• **How to complete this task**:
Tell how many lines in the data contain the word "agent", and leave out everything else.
───
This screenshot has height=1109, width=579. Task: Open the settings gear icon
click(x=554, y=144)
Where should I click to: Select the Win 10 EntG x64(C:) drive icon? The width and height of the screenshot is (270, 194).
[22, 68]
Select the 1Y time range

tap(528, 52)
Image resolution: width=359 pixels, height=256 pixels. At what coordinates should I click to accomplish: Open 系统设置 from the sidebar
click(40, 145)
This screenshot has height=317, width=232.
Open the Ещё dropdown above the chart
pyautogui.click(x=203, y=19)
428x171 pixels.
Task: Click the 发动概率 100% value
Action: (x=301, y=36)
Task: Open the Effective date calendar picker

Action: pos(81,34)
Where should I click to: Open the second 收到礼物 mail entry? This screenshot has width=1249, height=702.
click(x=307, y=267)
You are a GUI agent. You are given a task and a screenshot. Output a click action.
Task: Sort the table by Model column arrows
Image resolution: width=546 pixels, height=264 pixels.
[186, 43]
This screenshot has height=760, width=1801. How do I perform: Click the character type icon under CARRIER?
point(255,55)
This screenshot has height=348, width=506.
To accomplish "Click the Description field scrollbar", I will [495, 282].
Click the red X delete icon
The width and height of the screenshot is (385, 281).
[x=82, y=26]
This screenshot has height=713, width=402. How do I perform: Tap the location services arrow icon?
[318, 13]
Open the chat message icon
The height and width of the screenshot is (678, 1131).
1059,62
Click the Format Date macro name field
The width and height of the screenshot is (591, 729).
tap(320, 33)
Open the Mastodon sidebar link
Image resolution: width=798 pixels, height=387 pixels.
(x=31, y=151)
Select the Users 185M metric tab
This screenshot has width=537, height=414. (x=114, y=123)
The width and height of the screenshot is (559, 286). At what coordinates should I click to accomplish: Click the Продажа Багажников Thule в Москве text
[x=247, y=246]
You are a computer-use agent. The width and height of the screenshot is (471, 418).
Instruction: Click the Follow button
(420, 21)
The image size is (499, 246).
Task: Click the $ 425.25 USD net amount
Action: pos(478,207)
───
• **Completed task**:
2